As I mentioned, Jamie says "Dada", but not "Mum". Or, to be more precise, he does say it, but he doesn’t use it to mean "Mummy" – it’s one of his variations on "milk". He clearly knows what "Mummy" means when someone else says it, but it doesn’t seem to have occurred to him to put it together with the sound that he knows how to make and use that sound meaningfully – the part of his brain that translates the speech he understands into spoken speech just doesn’t seem to have kicked in yet. I haven’t bothered teaching him a sign for the word – his enormous smile when he sees me is enough of a sign for me – but I’m looking forward to the day when he learns to say it. After all, that’s one of the more heartwarming moments in motherhood.
In the meantime, Jamie has his own way of getting his point across.
Today, we were once again investigating the whereabouts of Spot. He turned out to be in the basket as usual (oh, dear, I hope that wasn’t a spoiler – don’t let your toddlers read this) and I pointed at him and told Jamie "Look, there’s the little dog! And there," I added, pointing to his mother, "is the mummy dog."

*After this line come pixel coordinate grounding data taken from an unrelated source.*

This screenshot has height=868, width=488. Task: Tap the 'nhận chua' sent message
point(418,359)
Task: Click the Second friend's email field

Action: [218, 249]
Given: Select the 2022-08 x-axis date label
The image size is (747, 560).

With the gigantic smile that signals his delight at having put together something in a book with something in real life, Jamie pointed straight at me.

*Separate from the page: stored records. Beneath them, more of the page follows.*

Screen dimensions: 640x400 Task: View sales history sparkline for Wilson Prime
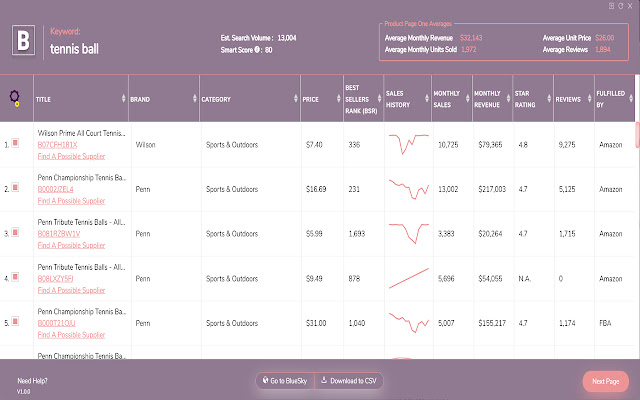click(406, 144)
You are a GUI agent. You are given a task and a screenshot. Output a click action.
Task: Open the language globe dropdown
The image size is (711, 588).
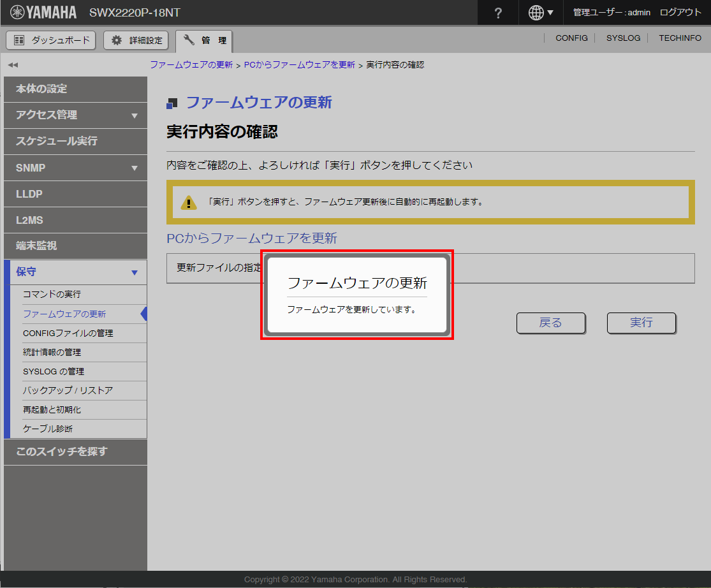coord(541,13)
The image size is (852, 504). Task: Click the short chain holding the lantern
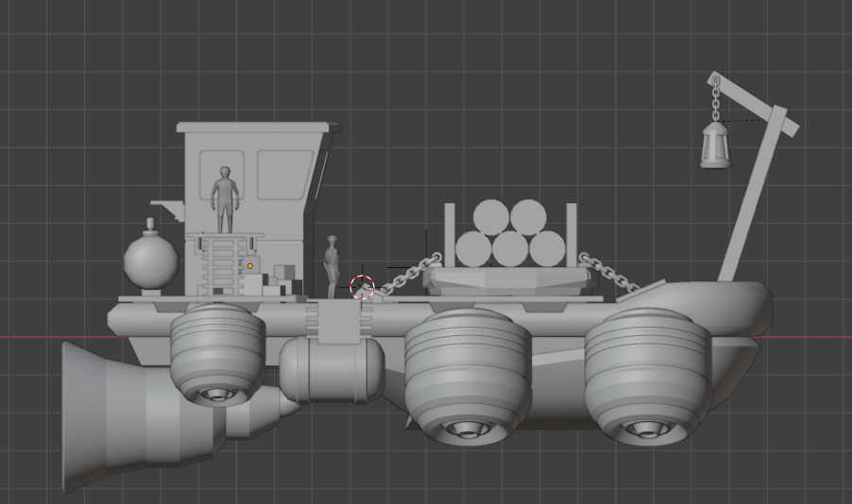click(x=716, y=99)
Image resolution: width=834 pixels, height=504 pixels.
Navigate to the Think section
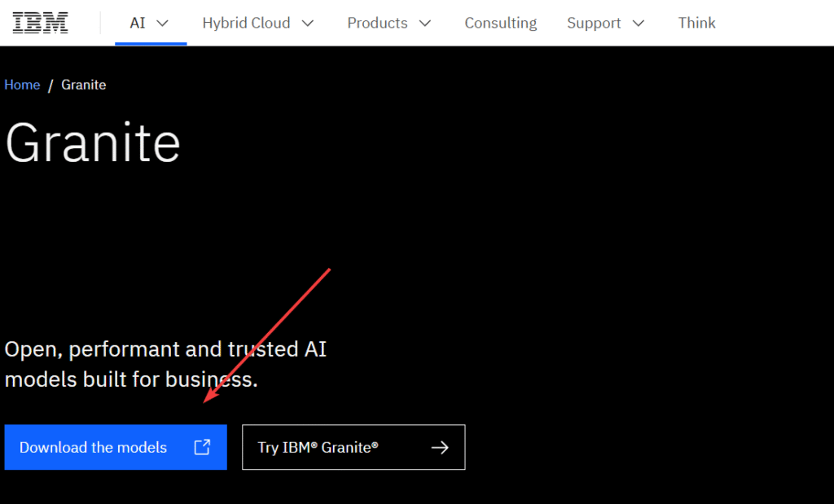[x=696, y=23]
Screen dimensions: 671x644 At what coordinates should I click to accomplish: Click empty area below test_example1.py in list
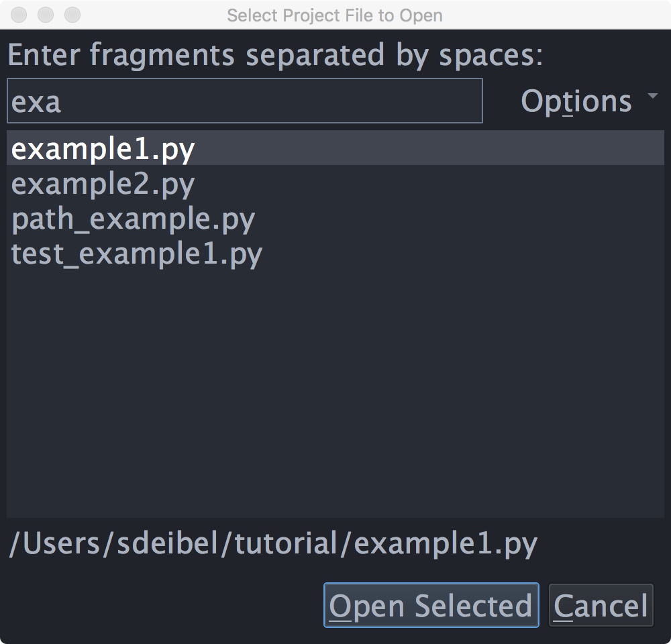pos(336,389)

It took me a moment for this to click – I was sitting on the dusty concrete beside the pushchair in the yard at B&Q while Barry looked for gateposts, and the intricacies of the Spot hunt and its eventual conclusion were taking up only part of my mind. But then, I agreed delightedly with him that, yes, indeed, he was quite right – just as that dog was Spot’s mummy, I was Jamie’s mummy.

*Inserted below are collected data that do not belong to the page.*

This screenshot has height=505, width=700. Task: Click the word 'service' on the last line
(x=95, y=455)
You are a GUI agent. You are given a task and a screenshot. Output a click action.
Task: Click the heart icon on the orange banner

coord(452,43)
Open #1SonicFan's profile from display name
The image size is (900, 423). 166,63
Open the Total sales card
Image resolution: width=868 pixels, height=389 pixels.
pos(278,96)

Barry returned and we headed off to a different part of B&Q in the continued search for gateposts, and I settled down next to Jamie’s pushchair to read him the book again. This time, when we reached that page, he pointed firmly back and forth between the mummy dog and me. Then he twisted round in his pushchair straps and flung his arm around me and hugged me. And I hugged him back and assured him that, yes, I was indeed his mummy, and I was very pleased indeed to be mummy to such a wonderful little boy.